October 14, 2011
Some Scripting Languages you may Want to Make your Peace With
All forecasting is fuzzy. We've let the increasing accuracy of meteorology blind us to this fact, but no one can tell for certain what will happen 5 minutes from now. So any article that tries to tell you what to expect from the future of web hosting you should always take with a grain of salt. That includes this one.
Rather than try to perform this analysis in a vacuum, then, we used our lifeline to the audience for the question: which scripting languages are dying? The results were interesting. Some of the most common answers are listed below, with a summary of the reasons typically given.
One important note: even if a language is indeed dying, it doesn't follow that you can expect web hosts to stop supporting it. Many hosts still offer Frontpage extensions 8 years after that product was discontinued! Still, if what you are trying to do is figure out where to focus your future skill sets, then you might want to think twice before zeroing in on any of the below.
ColdFusion
Is ColdFusion dying? That seemed to be a very long, hotly debated question between 2007 and 2009. On the one hand there doesn't seem to be all that much market demand for it. I went to one job board to compare the numbers. Whereas Javascript listed 537 open offers and AJAX 336, ColdFusion listed 5. On the other hand, Adobe doesn't seem to be showing any signs of slowing down its development, and well, perhaps we can let http://iscoldfusiondying.com/ speak for itself. The jury seems out on this one.
Perl
A user on one web site described Perl as the modern COBOL. Then again, some other users have pointed out that even COBOL hasn't died entirely despite all of the obituaries to the contrary. Perl seems to be caught in a set of competing crosswinds. It's being squeezed out by a proliferation of languages offering features and usability that it lacks, making it not so “sexy” anymore.
At the same time, it was the language of choice during the dot-com boom, meaning there are a gaggle of programmers out there that still swear by it. Therein, though, your answer might be found: if you're learning a new language, do you really want to try to compete with people who have been coding in it for 20 years?
C
This is an even harder one to state with confidence, though there are still good reasons to believe the sun has passed high noon for C. Lacking the object-oriented programming that came later with C++, C's relevance is now largely limited to the fact that it's the backbone of a lot of newer languages like Java, Python and PHP. If Perl is the modern COBOL, is C the modern Latin?

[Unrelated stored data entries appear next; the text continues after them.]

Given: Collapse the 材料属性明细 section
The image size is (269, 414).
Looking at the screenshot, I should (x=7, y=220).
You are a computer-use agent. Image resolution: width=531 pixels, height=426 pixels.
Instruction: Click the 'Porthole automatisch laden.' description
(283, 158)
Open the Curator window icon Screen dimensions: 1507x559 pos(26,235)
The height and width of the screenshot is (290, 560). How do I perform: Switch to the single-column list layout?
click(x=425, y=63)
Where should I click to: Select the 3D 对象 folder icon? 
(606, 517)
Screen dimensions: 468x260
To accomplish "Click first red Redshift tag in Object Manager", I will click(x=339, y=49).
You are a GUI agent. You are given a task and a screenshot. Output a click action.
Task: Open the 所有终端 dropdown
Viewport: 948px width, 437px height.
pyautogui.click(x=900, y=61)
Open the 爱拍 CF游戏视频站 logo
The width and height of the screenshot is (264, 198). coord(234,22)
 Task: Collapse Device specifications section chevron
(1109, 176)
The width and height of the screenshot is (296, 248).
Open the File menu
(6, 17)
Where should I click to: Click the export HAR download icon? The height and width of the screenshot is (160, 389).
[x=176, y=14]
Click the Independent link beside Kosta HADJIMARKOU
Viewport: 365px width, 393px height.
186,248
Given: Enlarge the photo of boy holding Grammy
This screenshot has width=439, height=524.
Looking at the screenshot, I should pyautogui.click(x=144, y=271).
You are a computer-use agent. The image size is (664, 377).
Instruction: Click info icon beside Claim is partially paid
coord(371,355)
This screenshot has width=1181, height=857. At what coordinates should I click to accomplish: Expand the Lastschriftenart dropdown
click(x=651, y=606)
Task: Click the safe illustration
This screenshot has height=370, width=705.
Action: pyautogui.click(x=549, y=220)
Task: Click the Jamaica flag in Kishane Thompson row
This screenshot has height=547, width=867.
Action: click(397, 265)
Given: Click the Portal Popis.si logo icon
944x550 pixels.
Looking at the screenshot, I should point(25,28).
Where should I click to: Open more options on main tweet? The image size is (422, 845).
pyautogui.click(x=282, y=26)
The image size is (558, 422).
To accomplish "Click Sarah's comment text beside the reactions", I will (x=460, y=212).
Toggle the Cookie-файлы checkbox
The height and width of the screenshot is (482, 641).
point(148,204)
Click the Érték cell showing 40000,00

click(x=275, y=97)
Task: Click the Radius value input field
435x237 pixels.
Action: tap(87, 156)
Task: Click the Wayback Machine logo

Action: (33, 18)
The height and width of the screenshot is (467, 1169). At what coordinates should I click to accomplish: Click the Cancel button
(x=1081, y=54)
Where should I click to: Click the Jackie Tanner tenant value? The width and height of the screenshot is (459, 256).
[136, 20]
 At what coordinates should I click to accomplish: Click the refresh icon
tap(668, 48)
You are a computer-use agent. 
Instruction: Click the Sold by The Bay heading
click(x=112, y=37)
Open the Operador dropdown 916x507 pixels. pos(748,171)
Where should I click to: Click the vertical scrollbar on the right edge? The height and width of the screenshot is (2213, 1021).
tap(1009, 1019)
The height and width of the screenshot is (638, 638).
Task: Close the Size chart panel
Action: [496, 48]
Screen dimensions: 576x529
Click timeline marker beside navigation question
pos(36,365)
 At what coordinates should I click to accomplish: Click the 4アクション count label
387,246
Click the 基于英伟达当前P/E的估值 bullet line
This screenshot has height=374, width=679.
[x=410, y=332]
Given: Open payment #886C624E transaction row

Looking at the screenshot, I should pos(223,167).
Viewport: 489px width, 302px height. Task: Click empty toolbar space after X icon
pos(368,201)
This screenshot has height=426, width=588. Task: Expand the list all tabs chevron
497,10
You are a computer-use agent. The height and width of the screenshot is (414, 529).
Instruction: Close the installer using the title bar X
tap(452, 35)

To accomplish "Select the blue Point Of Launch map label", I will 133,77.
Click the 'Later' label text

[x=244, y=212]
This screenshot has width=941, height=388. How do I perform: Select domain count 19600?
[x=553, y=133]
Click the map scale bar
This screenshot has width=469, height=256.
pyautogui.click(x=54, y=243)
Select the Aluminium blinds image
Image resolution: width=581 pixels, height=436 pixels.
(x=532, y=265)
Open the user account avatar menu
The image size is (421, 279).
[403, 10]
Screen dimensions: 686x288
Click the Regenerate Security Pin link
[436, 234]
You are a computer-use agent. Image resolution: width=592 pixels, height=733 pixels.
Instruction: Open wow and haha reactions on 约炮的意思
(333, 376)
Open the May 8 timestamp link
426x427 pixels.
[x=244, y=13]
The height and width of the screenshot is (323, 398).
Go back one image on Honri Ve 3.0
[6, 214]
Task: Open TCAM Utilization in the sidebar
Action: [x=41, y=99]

In each of the above cases we found a slew of diverse opinions. Alternately, for just about every language in existence, we found someone who said that it was dying: one person stated that Flash was on its way out. Trying to make this prediction is a very black art (things related to death have that tendency), and you equally don't want to go learning some hot new language just to discover that it was ultimately too quirky to have a long shelf life. Choose carefully, and take serious community feedback on this question. Humans are not the only things that sometimes like to cling to life.